Donna and I are celebrating our 15th anniversary this month. 15 years. Yes, it amazes me that someone would put up with for that long as well. Still, in all that time, we’ve never been on a honeymoon, or even a vacation with just the two of us.

I started planning a vacation for our 15th anniversary quite a while back, but then our house burned down, construction costs skyrocketed, and now every last bit our our savings has been spent on our new house. That’s not a complaint, as our house is wonderful, but it makes a vacation impossible this month. We also planned a tropical vacation, somewhere with a beautiful beach where Donna could lay in the sun and I could stare at her read a book. The more we talked about it though, the more we thought a traveling vacation would be fun. So after a brainstorming session with my friend Kyle, we figured out what sounds like the perfect vacation, at least for us:

Sometime this summer, we’ll fly to San Diego (or somewhere in SoCal), where we’ll take a cab to the Volkswagen Beetle we will have purchased in advance. We considered renting a convertible, but a one-way rental of a sports car is really expensive. So we’re going to buy a car and keep it. Plus, driving home we save on half the plane fare, so in the end we get a car as a souvenir for little more than a rental would cost.

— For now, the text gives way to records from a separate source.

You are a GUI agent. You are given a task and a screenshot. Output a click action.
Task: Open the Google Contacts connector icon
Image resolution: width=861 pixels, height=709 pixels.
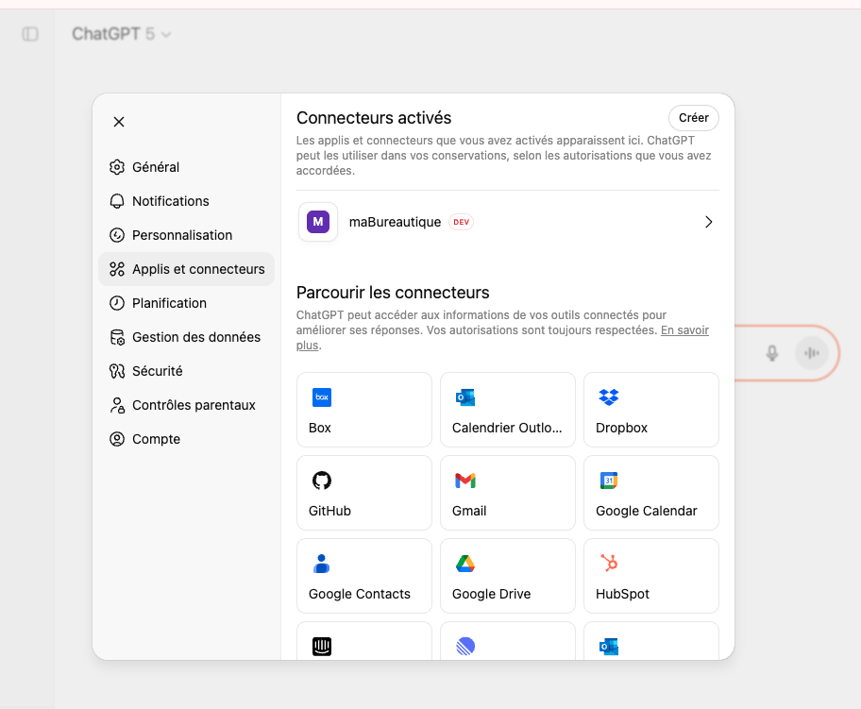322,564
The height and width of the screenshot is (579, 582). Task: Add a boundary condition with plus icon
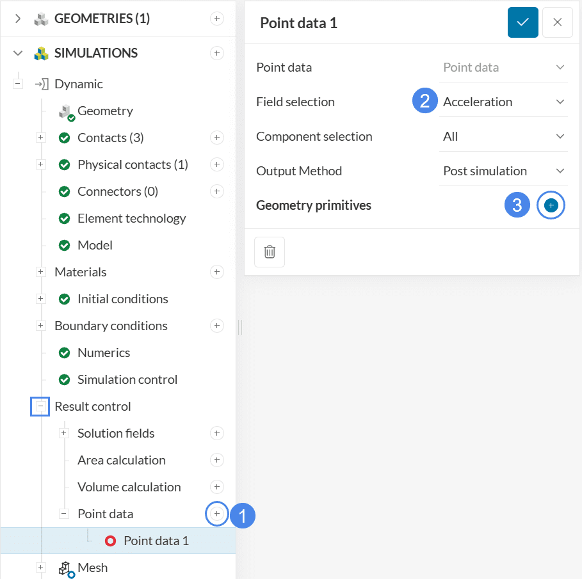pyautogui.click(x=216, y=326)
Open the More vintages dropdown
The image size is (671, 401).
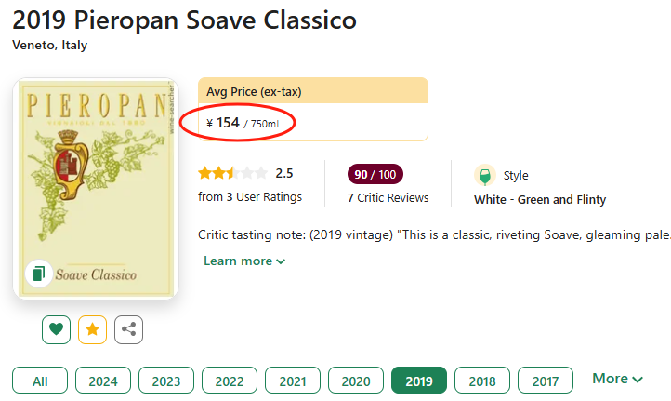coord(618,379)
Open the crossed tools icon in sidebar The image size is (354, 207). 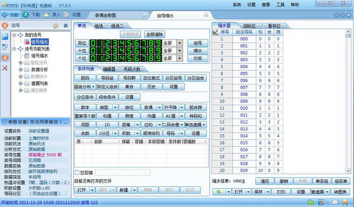click(5, 68)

We’re going to take 10 days or so and travel north along the Pacific Coast Highway, stopping along the way to see the sites, visit with friends, and just enjoy ourselves. We plan to end our northerly trek in Seattle (again visiting friends and checking out the things to see), and then turn east to head home. It will take 4-5 days traveling cross country to get home, but since it’s part of the vacation itself, it will be fun!

Granted, a two week vacation driving across country will be expensive, especially when buying a classic car is part of the cost — but we have some time to save up for the journey, and I suspect the memories we’ll have will be more exciting than 6 days and 7 nights in a bungalow on a beach. (Not that we can’t do that someday as well!)

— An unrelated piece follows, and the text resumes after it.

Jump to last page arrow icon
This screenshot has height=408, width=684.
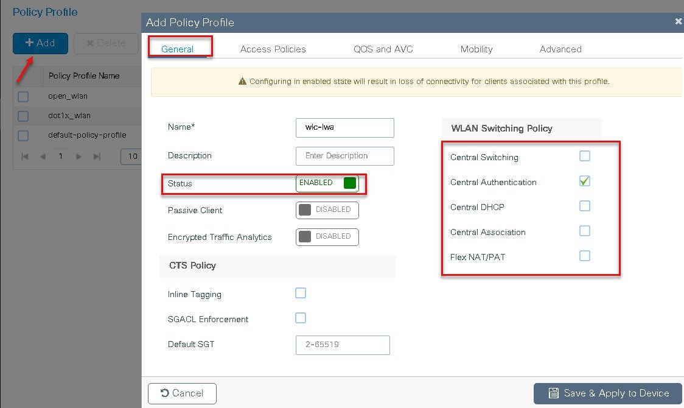97,157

Anyway, making it public here will help motivate me to really make it happen. If you live in southern California, please keep your eye out for a classic convertible bug, please! (UPDATE: A 1975 or older model, to avoid the crazy California emissions stuff, thanks Dr. Phil!) I’m so excited about this trip, I can’t wait until summer!

10 thoughts on “The Honeymoon Trip”

  1. I see you’ll be coming through Minnesota. If you want, veer up north a bit and come visit for a day. I’ll put you two up, feed you, and show you the sights!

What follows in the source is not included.